- **Extrait du texte**
Dans le milieu du cinéma, tout est visible et exacerbé. Mais il y a aussi des violences silencieuses
Si le mouvement #MeToo est bel et bien amorcé dans le cinéma français, Noémie Kocher espère qu'il ne restera pas cantonné à ce milieu. "Dans le milieu du cinéma, c'est visible, tout est exacerbé. Mais il y a aussi des violences silencieuses. Cette prise de parole sert aussi à dire aux femmes, de toutes les couches de la société, que ce n'est pas acceptable."
Défavorable à la déprogrammation de films
En outre, Noémie Kocher se dit défavorable à la déprogrammation de films dont les réalisateurs ou les acteurs ont été condamnés, mais elle plaide plutôt pour que le public soit davantage informé sur les conditions dans lesquelles certains films ont été tournés. "Pour les films Choses secrètes et Les Anges exterminateurs, j'aimerais que le public soit informé que ce n'est pas de la fiction, mais que c'est notre souffrance qui est à l'écran", alerte-t-elle.

- **Extraits de données**

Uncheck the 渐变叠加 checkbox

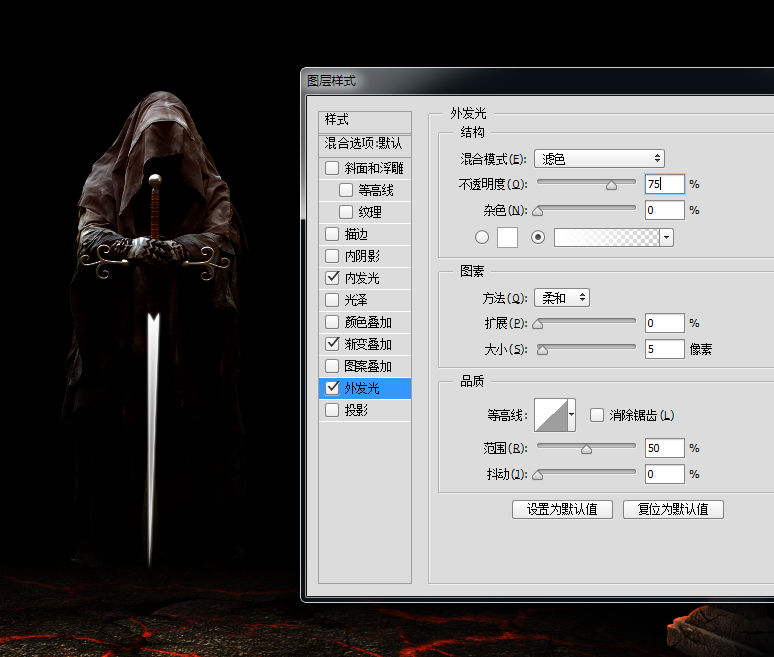(x=332, y=344)
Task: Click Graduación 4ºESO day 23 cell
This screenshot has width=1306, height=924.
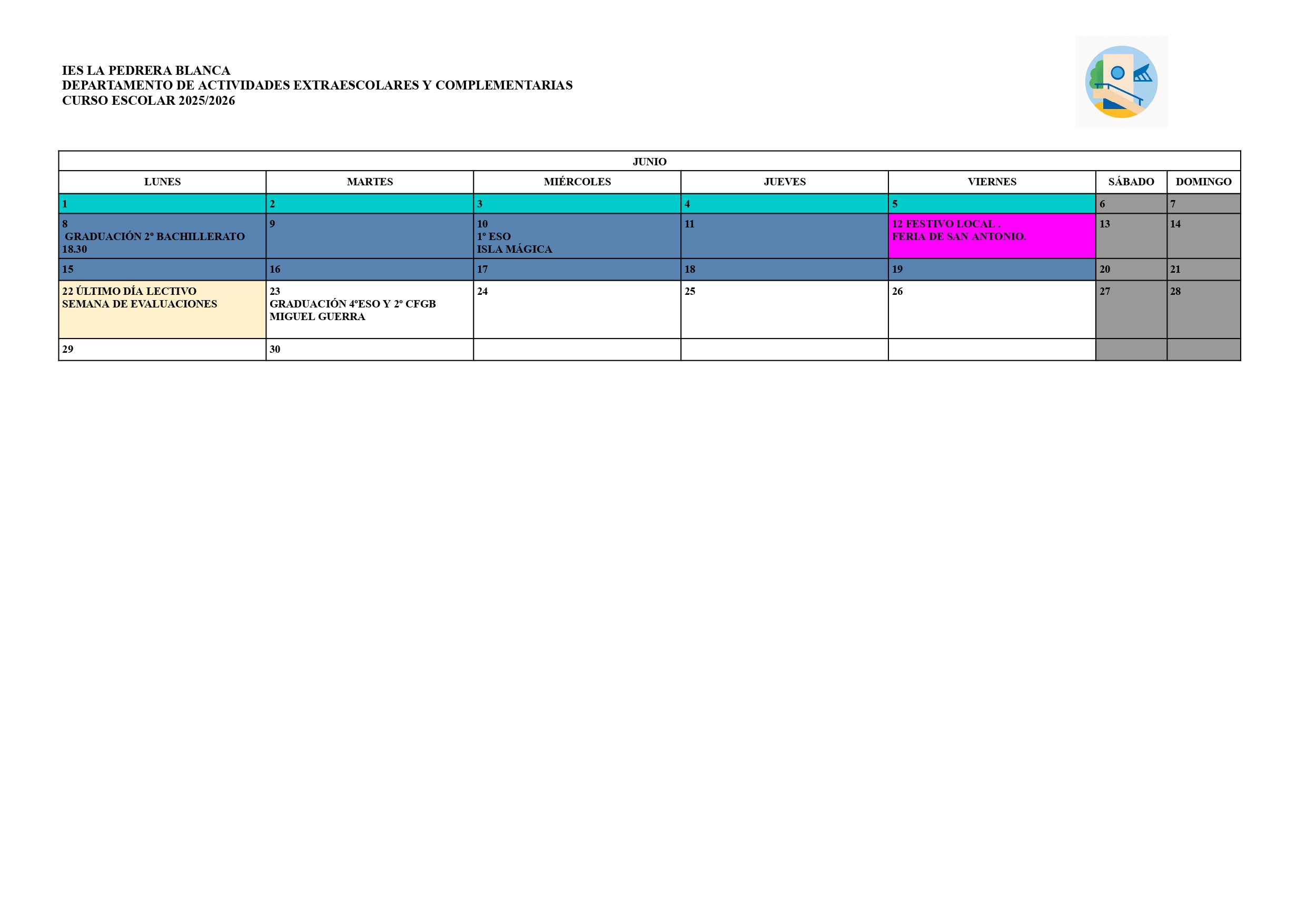Action: pos(369,309)
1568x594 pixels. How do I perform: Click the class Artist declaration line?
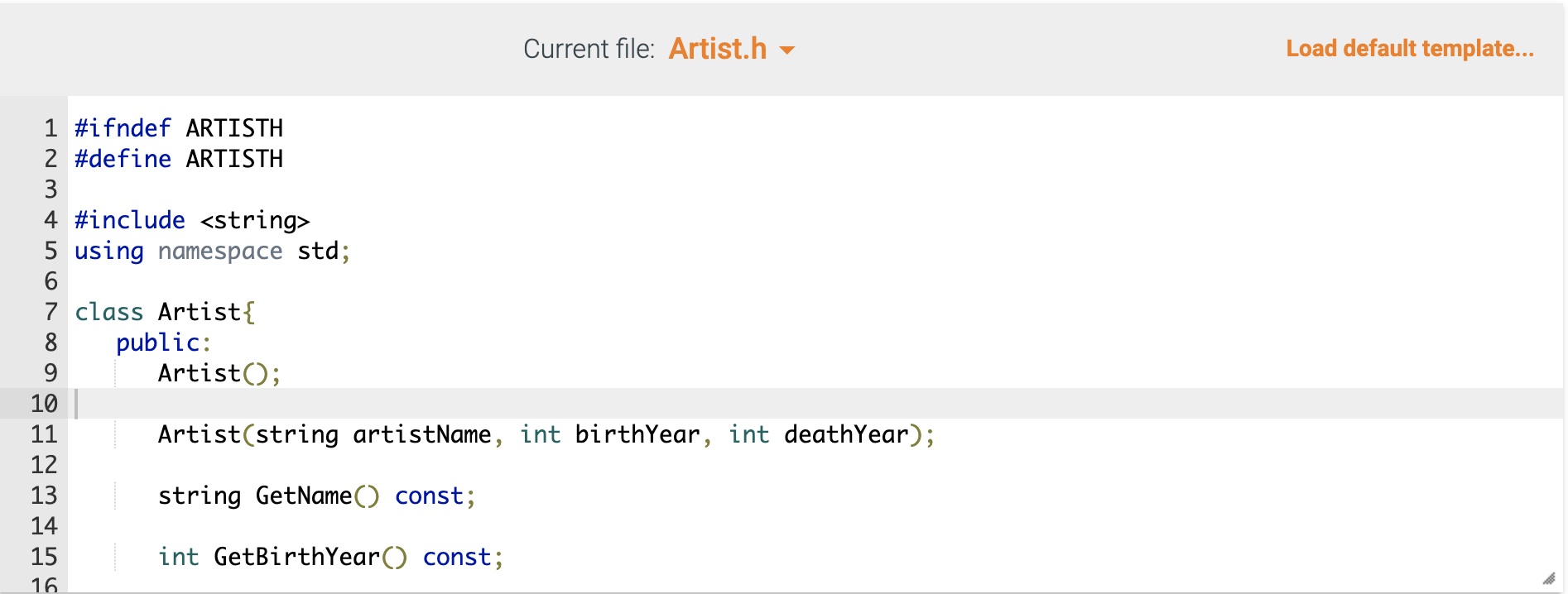[163, 312]
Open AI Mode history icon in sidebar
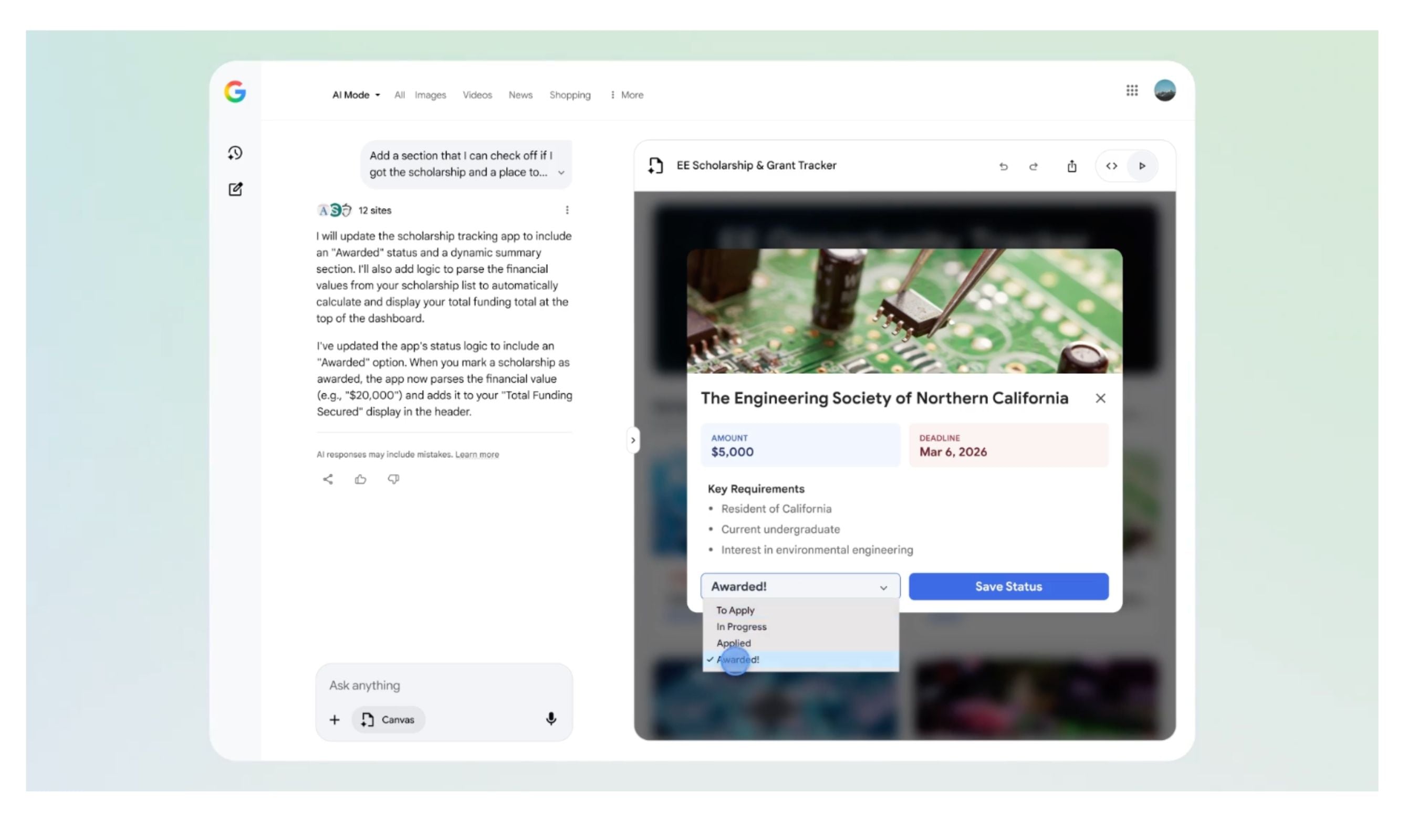The height and width of the screenshot is (840, 1418). point(235,153)
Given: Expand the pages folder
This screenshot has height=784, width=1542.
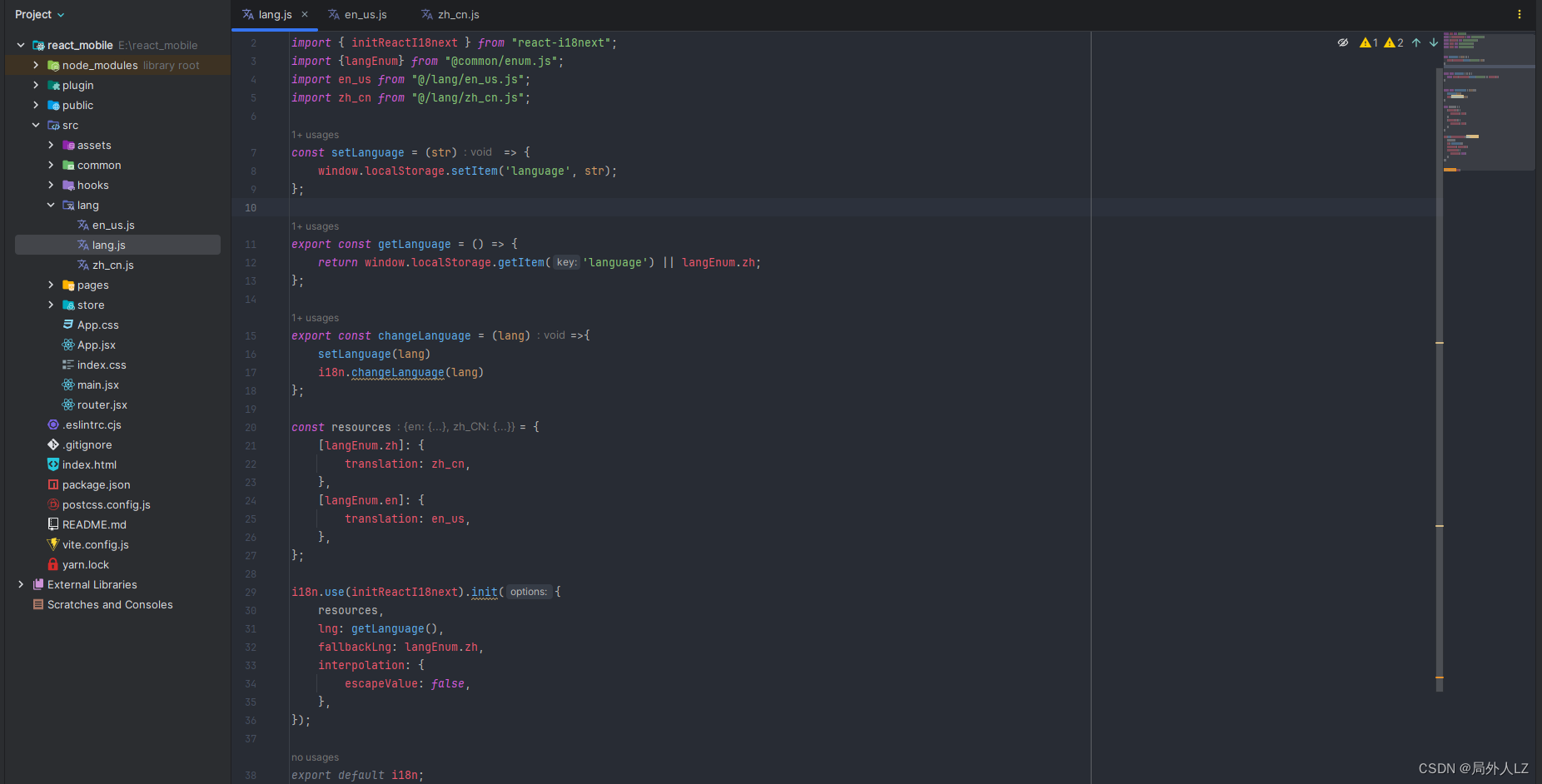Looking at the screenshot, I should pyautogui.click(x=52, y=285).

- **Consignes**
a - Peux-tu convertir en CSV à deux colonnes, « consigne » et « réponse », tous les enregistrements depuis la ligne contenant « Task: Click Graduación 4ºESO day 23 cell » jusqu'à la fin des enregistrements, avec une ligne par enregistrement et chaque champ entre guillemets, les sauts de ligne remplacés par des espaces ? Laisse les images de côté.
b - Peux-tu poursuivre le texte sur Noémie Kocher et le mouvement #MeToo dans le cinéma français à partir de sa dernière phrase ?

- **Corrigés**
a -
consigne,réponse
"Task: Click Graduación 4ºESO day 23 cell This screenshot has width=1306, height=924.","Action: pos(369,309)"
"1568x594 pixels. How do I perform: Click the class Artist declaration line?","[163, 312]"
"Open AI Mode history icon in sidebar","The height and width of the screenshot is (840, 1418). point(235,153)"
"Given: Expand the pages folder This screenshot has height=784, width=1542.","Looking at the screenshot, I should pyautogui.click(x=52, y=285)."

b -
Ce n'est pas en ne diffusant plus des films avec Gérard Depardieu que la situation va évoluer
Et d'ajouter: "Chacun doit pouvoir décider pour lui-même. Si on passe par l'interdiction, la réflexion ne se fera pas. Je sais que la RTS ne diffuse plus des films avec Gérard Depardieu. Pour moi, c'est assez incompréhensible. Ce n'est pas en ne diffusant plus ses films que la situation va évoluer. Il faut parler, se confronter, réfléchir."